Developer proposed 2,000 houses. ACHD member warned against them. What Kuna just decided
The Kuna City Council has rejected a master-planned community that would have brought nearly 2,000 houses and 370 apartments to the easternmost edge of the Boise suburb.
Council members cited worries that city resources would be strained by growth too soon along its outer boundary.
The council on Tuesday split over the decision about the Spring Rock subdivision. Members Briana Buban-Vonder Haar and Warren Christensen voted in favor of the development, while Richard Cardoza and Greg McPherson voted against it. Mayor Joe Stear cast the tiebreaking vote to deny it.
“I’m afraid for us to expand residential out that much more would be doing a disservice to the citizens of Kuna,” Stear said. He suggested that the developers — Dave Yorgason, Christopher Findlay and Pat Duynslager — come back in a few years once the council has had a “chance to clean up some of our issues in the rest of the city.”
Those “issues” include roads, police response times and fire response times, all of which would have been burdened by the proposed development, officials said.
But Buban-Vonder Haar said that by approving the master-planned community, which would have been built over 20 years, the city could have anticipated where it should deploy those resources in the future..
“Having that level of planning for all of the different things that are going to go in — I feel like it even better allows us to plan for things,” she said.
Beyond houses, the Spring Rock subdivision included 83,000 square feet of commercial and office space, a 35-acre park, mini-self storage and a site for a future school.
The developers pointed out that the Ada County Highway District would have required them to pay for millions of dollars in roadway and intersection improvements in the area, including the intersections of Cloverdale Road with Hubbard and Columbia roads. These “exactions” are often required of large developments that would flood roads with cars.
Smaller developments of 50 to 100 houses are usually not required to make such road improvements upfront, and instead pay impact fees so that the highway district can make those improvements associated with growth later. (Spring Rock also would have paid impact fees, in addition to the exactions).
“We’ve agreed to it, because it’s the right thing for the community,” Yorgason said. “That’s why we partner with these agencies, so that we can be a solution, and not kick the can further down the road.”
But ACHD Commissioner Kent Goldthorpe openly warned Kuna in December 2019 that if the council approved Spring Rock, the district would not be able to widen roads or enlarge intersections to the north and south of the project that new residents inevitably would use.
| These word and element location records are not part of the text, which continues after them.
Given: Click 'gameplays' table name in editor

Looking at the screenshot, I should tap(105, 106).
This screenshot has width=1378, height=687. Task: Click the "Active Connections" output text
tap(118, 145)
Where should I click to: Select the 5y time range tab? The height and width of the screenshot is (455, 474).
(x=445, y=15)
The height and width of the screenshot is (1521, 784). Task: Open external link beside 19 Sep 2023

ACHD has done little to plan for road improvements on Kuna’s eastern edge, because until recently, the city had planned for the area to remain farmland.
But in 2019, the City Council approved a new comprehensive plan, a document guiding development for the next 20 years. That plan, which was created with input from Yorgason and his development team, envisioned residential development as far east as South Cole Road.
Beyond roads, Stear said that despite the developer’s offer to donate land for a school, taxpayers ultimately would be left with the bill for the building itself, as well as the cost of operations. The same went for a new fire station, which would be needed to lower response times, he said.
In 2018, amid much more public outcry, the council voted to annex nearly 990 acres into city limits for the Falcon Crest subdivision, just east of Cloverdale Road and north of Kuna Road. The developers of that project, M3 Cos., plan to build 2,300 single-family homes and apartments there over the next 10 to 15 years.
Spring Rock would have gone in right next to Falcon Crest.
“I get the concern of annexing far away from hubs,” Buban-Vonder Haar said. “But it seems like Falcon Crest will already be a large service area. Having some additional development right there might be preferred to another random spot.”
As cities have come to better understand the costs of growing out rather than filling in, many are trying to change their development patterns. Boise has encouraged infill development for years. In Meridian, Mayor Robert Simison has said the city will channel growth to its northwest and southeast, where the city can save money by developing parcels along existing roads, sewer lines and parks.
Likewise, Ada County Commissioner Diana Lachiondo has stressed to local governments that by continuing to grow outward, they are increasing the demand for new first-responder stations, which the county doesn’t have the money to fund.
Kuna council member Cardoza’s concerns were similar.
“I just think we’re expanding our infrastructure a little too far,” he said.